GIANNI PROIETTIS - SAN CRISTO'BAL DE LAS CASAS

SFOGLIANDO LA MARGHERITA. Il dibattito ha dominato per due settimane la vita del Messico: possono dei delegati zapatisti andare nella capitale, sì o no?

Gli zapatisti meritavano un posto di assoluto rilievo nel Congresso nazionale indigeno che i 50 e passa popoli indo-americani stanno celebrando in questo momento a Città del Messico. Ma il governo, fino all'ultimo,, non era dello stesso parere.

Ovviamente il problema era più politico che giuridico. Il governo non poteva permettere che gli zapatisti facessero un viaggio trionfale attraverso il paese, ospitati in alcune comunità indie famose per le loro lotte, per entrare nella capitale acclamati da decine di migliaia di studenti (che li hanno già invitati all'università). Ma alla fine ha dovuto cedere.

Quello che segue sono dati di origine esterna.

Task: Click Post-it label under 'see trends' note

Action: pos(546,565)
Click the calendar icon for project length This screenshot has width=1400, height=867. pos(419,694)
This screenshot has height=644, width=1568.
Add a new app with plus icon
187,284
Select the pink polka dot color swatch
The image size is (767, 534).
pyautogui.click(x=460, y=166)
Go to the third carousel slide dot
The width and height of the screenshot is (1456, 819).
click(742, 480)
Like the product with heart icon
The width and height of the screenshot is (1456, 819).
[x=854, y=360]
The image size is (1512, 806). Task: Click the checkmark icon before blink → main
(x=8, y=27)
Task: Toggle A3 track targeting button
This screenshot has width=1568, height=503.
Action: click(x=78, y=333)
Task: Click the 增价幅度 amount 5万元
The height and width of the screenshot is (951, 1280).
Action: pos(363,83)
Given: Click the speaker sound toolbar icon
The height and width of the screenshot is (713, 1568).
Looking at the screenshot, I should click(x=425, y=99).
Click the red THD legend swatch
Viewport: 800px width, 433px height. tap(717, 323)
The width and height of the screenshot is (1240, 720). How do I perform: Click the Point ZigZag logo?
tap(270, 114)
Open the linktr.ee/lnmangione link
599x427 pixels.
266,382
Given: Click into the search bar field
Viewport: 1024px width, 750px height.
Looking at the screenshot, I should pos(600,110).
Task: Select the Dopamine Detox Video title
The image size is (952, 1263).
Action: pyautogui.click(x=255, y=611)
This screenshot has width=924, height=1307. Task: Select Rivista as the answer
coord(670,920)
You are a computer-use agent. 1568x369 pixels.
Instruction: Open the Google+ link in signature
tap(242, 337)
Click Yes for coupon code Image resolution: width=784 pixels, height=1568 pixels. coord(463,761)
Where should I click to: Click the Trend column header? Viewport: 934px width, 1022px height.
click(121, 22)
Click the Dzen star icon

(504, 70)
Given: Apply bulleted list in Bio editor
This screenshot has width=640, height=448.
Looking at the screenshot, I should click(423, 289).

Malgrado sia stata la prima donna zapatista, insieme alla mayor Ana Maria, a comparire in pubblico durante i dialoghi della cattedrale di San Cristobal, della comandante Ramona non si sa molto: che è una tzotzil di una comunità di San Andrés Larraìnzar; che è entrata giovanissima nell'Ezln e parla poco lo spagnolo; che è un quadro politico e ha lavorato alla preparazione della famosa Ley revolucionaria de mujeres; che ha un cancro incurabile e una grande forza interiore.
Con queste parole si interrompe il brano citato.